For every line of the records below that holds "Open", add one. Give only the final total.

** EXERCISE INPUTS **
———
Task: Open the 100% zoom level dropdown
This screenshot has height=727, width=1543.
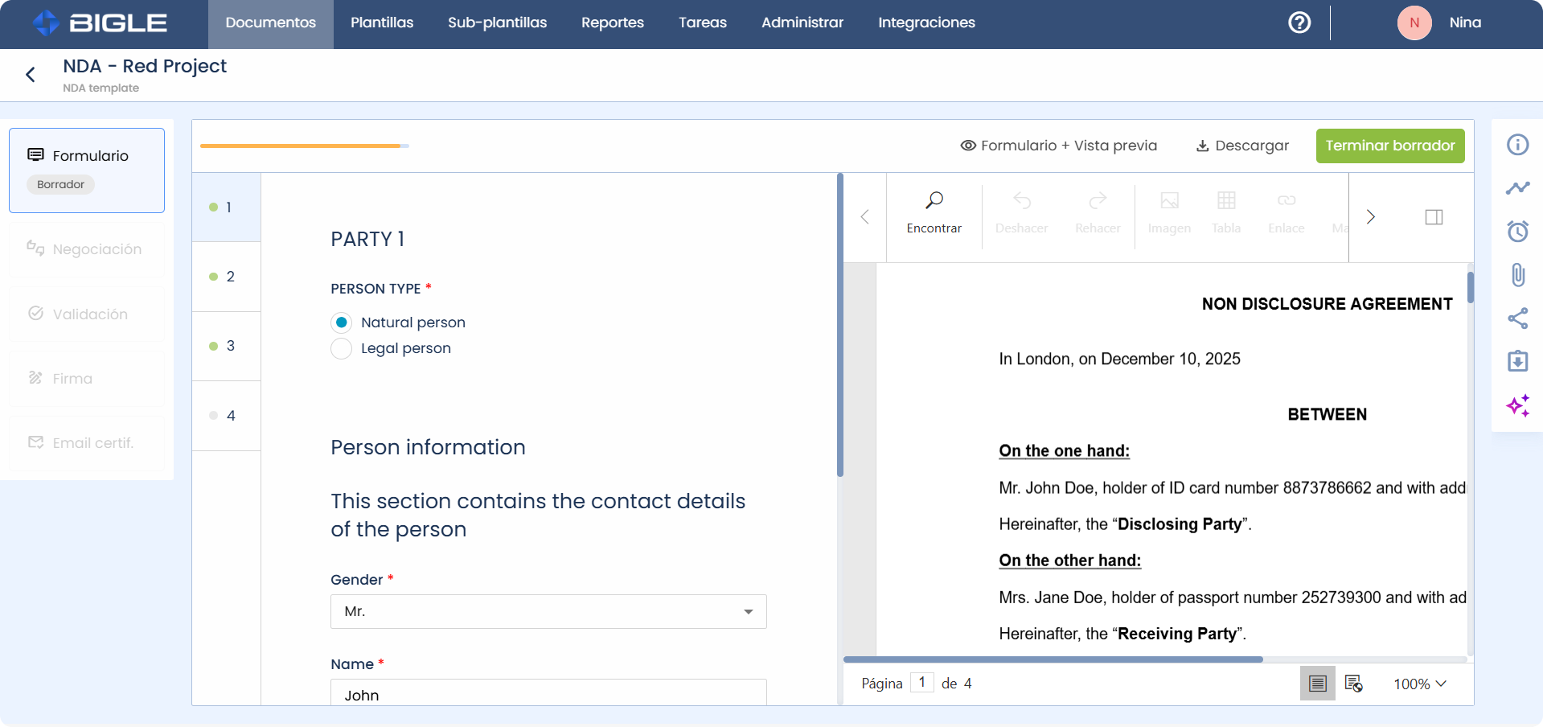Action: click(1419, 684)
———
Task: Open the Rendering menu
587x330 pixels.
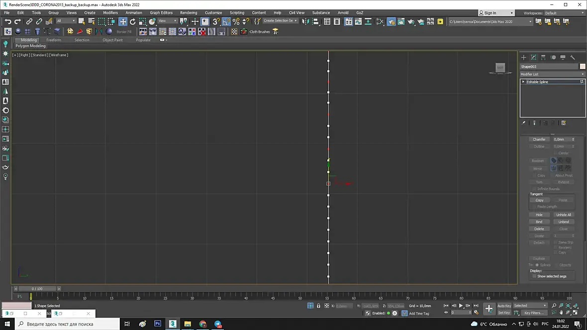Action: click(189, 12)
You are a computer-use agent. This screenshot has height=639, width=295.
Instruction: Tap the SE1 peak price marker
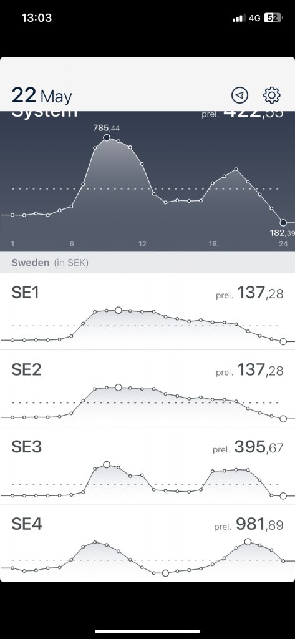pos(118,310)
———
** ANSWER SPACE **
2